■ Exercise goal
All of the records should be given again verbatim.

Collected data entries
==============================
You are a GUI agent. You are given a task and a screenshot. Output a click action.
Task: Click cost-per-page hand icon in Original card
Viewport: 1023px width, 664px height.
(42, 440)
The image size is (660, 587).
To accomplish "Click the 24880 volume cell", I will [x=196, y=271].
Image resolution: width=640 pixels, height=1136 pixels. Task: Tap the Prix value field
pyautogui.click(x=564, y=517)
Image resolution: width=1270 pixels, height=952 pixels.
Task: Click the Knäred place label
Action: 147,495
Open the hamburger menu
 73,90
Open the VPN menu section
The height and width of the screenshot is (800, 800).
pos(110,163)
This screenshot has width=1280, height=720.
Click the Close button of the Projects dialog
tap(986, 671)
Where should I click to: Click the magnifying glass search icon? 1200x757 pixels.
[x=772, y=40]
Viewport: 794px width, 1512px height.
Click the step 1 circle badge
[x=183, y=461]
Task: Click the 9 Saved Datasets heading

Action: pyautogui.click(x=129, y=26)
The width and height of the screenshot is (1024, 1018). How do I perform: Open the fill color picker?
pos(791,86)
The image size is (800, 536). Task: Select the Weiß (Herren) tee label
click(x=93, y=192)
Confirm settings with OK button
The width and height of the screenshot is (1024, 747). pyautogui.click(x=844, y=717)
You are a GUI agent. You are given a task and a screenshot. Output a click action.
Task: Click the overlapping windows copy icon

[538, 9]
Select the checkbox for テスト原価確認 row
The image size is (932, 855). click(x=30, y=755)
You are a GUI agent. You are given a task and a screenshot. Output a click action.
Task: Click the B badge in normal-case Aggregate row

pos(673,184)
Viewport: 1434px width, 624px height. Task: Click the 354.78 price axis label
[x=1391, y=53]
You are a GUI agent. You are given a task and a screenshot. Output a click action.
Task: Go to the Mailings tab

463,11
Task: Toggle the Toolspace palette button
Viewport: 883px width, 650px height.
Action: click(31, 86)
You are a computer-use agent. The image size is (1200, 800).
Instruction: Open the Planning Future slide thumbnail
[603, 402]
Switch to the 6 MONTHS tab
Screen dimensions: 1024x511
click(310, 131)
==============================
■ Expected output
You are a GUI agent. You are given a task and a screenshot. Output a click action.
Task: Click cost-per-page hand icon in Original card
Viewport: 1023px width, 664px height.
(42, 440)
The image size is (660, 587).
To accomplish "Click the 24880 volume cell", I will [x=196, y=271].
Image resolution: width=640 pixels, height=1136 pixels. Task: Tap the Prix value field
pyautogui.click(x=564, y=517)
Image resolution: width=1270 pixels, height=952 pixels.
Task: Click the Knäred place label
Action: 147,495
Open the hamburger menu
 73,90
Open the VPN menu section
The height and width of the screenshot is (800, 800).
pos(110,163)
This screenshot has width=1280, height=720.
Click the Close button of the Projects dialog
tap(986, 671)
Where should I click to: Click the magnifying glass search icon? 1200x757 pixels.
[x=772, y=40]
Viewport: 794px width, 1512px height.
Click the step 1 circle badge
[x=183, y=461]
Task: Click the 9 Saved Datasets heading

Action: pyautogui.click(x=129, y=26)
The width and height of the screenshot is (1024, 1018). How do I perform: Open the fill color picker?
pos(791,86)
The image size is (800, 536). Task: Select the Weiß (Herren) tee label
click(x=93, y=192)
Confirm settings with OK button
The width and height of the screenshot is (1024, 747). pyautogui.click(x=844, y=717)
You are a GUI agent. You are given a task and a screenshot. Output a click action.
Task: Click the overlapping windows copy icon

[538, 9]
Select the checkbox for テスト原価確認 row
The image size is (932, 855). click(x=30, y=755)
You are a GUI agent. You are given a task and a screenshot. Output a click action.
Task: Click the B badge in normal-case Aggregate row

pos(673,184)
Viewport: 1434px width, 624px height. Task: Click the 354.78 price axis label
[x=1391, y=53]
You are a GUI agent. You are given a task and a screenshot. Output a click action.
Task: Go to the Mailings tab

463,11
Task: Toggle the Toolspace palette button
Viewport: 883px width, 650px height.
Action: click(31, 86)
You are a computer-use agent. The image size is (1200, 800).
Instruction: Open the Planning Future slide thumbnail
[603, 402]
Switch to the 6 MONTHS tab
Screen dimensions: 1024x511
click(310, 131)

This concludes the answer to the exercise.